And what’s wrong with male attention? Nothing.
12
But here’s the crucial thing. If you pursue male attention single-mindedly, you’re not keeping your mind on what’s going to make you happy. You’ve taken your eye off the ball, you may miss your chance.
Jane Austen’s “rational happiness” doesn’t in the end exclude any of the things women want—both from men and from life.
13
We all want to be passionately admired, courted, and cherished, which is what Lydia Bennet is obsessed with. We want to have a comfortable, well-ordered life, like Charlotte Lucas. And we all want to feel good about ourselves, and to feel free—the same things Maria Bertram wants. But just the same way these Jane Austen characters miss their happy endings, plenty of modern women miss happiness by putting it on the back burner and snatching at those other things first. Every day women go for the shiny thing right here and now, putting their ultimate dreams of real happy love on hold. They end up with sex, or money, or status—but not happiness.
In twenty-first-century America, scatter-brained boy-crazy sixteen-year-olds don’t run off with cads and enter foolish marriages because they want the higher status of a wife, like Lydia. But a lot of them do have disappointing sex with the first guy who shows any interest in them, for pretty much the same reason: they’re intoxicated by male attention, and they want to seem more mature to themselves or their friends ... to shed virgin status for experience ... not to feel left out of things.

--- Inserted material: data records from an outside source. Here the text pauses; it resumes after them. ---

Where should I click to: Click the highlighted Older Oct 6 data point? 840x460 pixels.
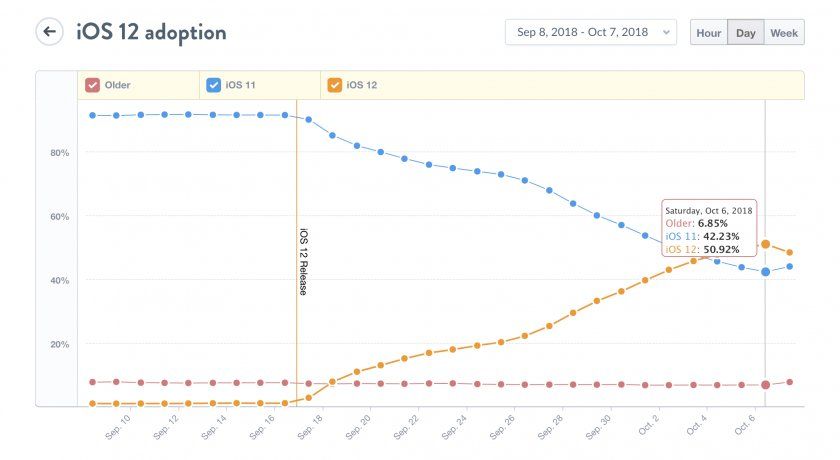[766, 385]
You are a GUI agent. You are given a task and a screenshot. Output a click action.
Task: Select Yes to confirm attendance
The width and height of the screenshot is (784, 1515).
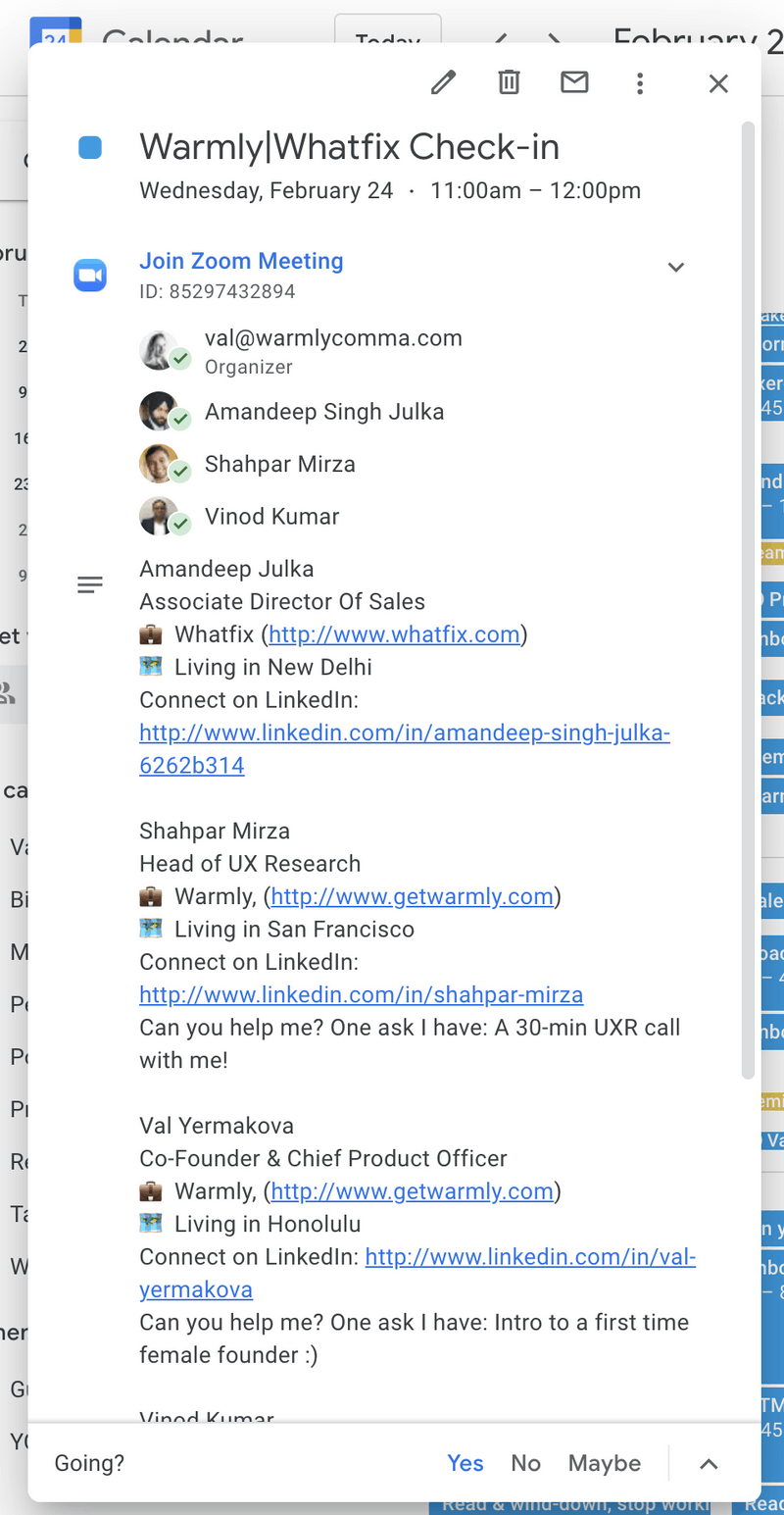pyautogui.click(x=466, y=1462)
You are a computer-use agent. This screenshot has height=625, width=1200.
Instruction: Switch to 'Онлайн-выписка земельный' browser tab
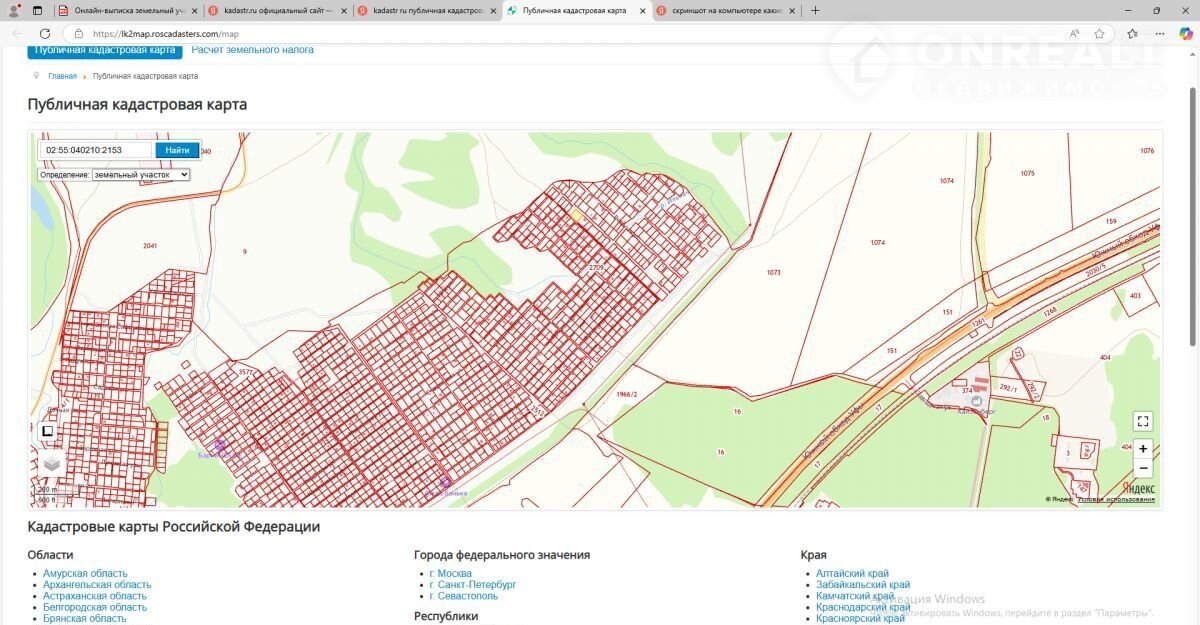pos(127,11)
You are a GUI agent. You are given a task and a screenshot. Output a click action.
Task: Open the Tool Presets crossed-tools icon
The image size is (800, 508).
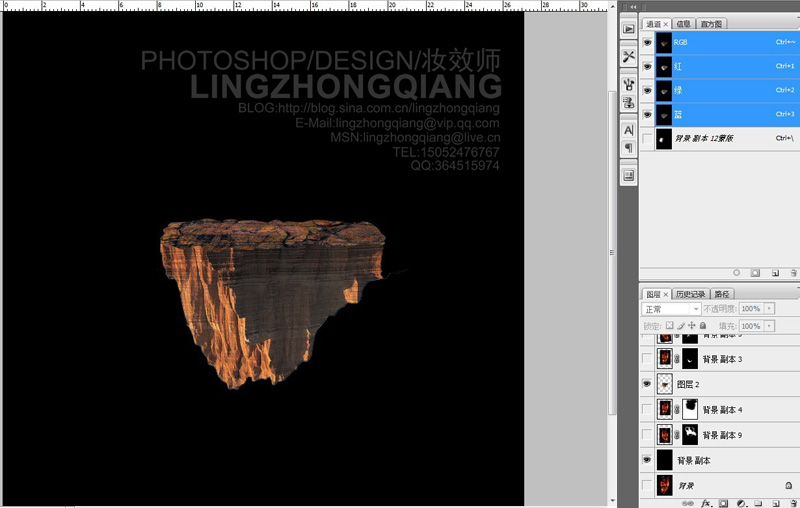(x=629, y=56)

And even in these enlightened times, a man’s status or his money can still distract us, like Charlotte Lucas and Maria Bertram, from the pursuit of real happiness. The glamour of dating someone who’s got money, or is older, more established, or more sophisticated than we are turns quite a lot of our heads. How many women sleep with their professors, or their bosses? (And how many of those relationships turn out well?)
Does Jane Austen suggest that our desires—to feel good about ourselves, to be wanted, to have great sex, to live comfortably—are incompatible with happiness in love? Of course not—at least not in the abstract and in the long run. But remember, life doesn’t offer you happiness in the abstract. And to get everything you want in the long run, you have to get your priorities straight in the short run. Like a Jane Austen heroine, you have to
fight your way to happiness through a maze of competing calls on your energy and attention.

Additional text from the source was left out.